The study’s design called for the informed consent process to occur following intervention, once patients had stabilized. Of the 1,829 patients treated in Liverpool who met the study’s entry criteria, 1,812 (99%) subsequently gave their consent to be included in the trial. Dr. Stables also noted that in addition to the formal approval obtained from three U.K. medical ethics groups, the study’s design also won approval from a panel composed of patients, and the trial also employed a full-time patient advocate.

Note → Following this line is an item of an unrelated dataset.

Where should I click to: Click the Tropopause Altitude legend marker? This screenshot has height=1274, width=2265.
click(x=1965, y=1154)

The ethics of the approach used in HEAT-PPCI were endorsed by both Dr. Spencer B. King III, an interventional cardiologist at St. Joseph’s Health System in Atlanta, and by Dr. David R. Holmes Jr., an interventional cardiologist and professor of medicine at the Mayo Clinic in Rochester, Minn.

Dr. Holmes recalled his own experience when hospitalized on an emergency basis for "massive" gastrointestinal bleeding. A few weeks later he was contacted about a study that he had agreed to participate in while in a very debilitated state before he received treatment; he had absolutely no recollection of ever agreeing to be in the study.

Dr. O’Neill, Dr. Shahzad, Dr. Stables, Dr. King, and Dr. Holmes had no relevant disclosures.